Wren also increased the space between the gestures in her recent paintings, almost pushing the tree forms to the edge of dissolution. Deftly balancing the elements of space, gesture and color, she allows the marks to be read individually, though she overlaps them accordingly to spatially unify them into a recognizable form. This sense of impending dissolution is clearly seen in Anniversary which bounces with energy. The tree trunks are frenzied concentrations of blue, gray, purple, pink and green that glimmer abstractly in close proximity to the work. From a removed vantage point, layers of individual marks coalesce into a defined stand of trees receding into a dark background. Wren’s work teeters between cohesion and collapse – contingent upon the viewer’s distance from the work. Additionally, the viewer’s somatic experience with the paintings echoes Wren’s movement through the spaces and moments she paints.

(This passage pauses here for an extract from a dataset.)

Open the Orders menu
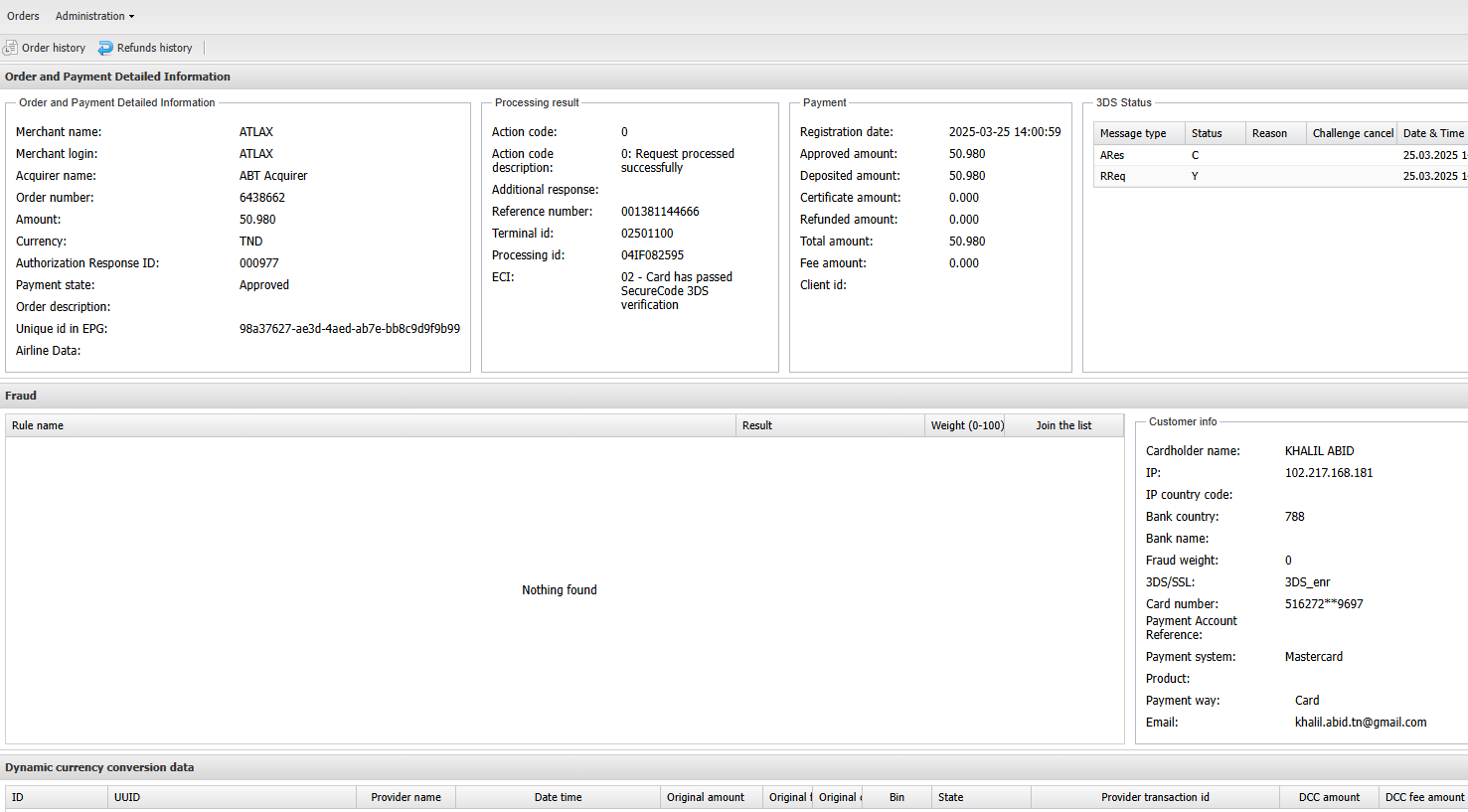The image size is (1468, 812). pos(23,16)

Holding Place, a six-foot square painting that pushes forward Wren’s interest in proprioception – an awareness of the body in space – is a jump in size from her characteristic three and four foot square format. This larger, more human scale brings an even more palpable sense of bodily involvement to the paintings. The scale is large enough for the viewer to feel immersed in the atmosphere, light and spatial arrangement of the paintings, and they are large enough to feel as if one can step into them.

With Holding Place Wren introduces a brighter palette that is uncharacteristically spring-like. Though the canvas is predominantly green, from up close a nexus of pink, yellow and purple marks emerge from the background. Arranged with the lightest areas of color concentrated at the top, the painting feels as if light and mist are raining down through the depths of a forest. The bottom third of the work is darker, lending heft so the upper two thirds of the canvas appears comparatively weightless and ethereal.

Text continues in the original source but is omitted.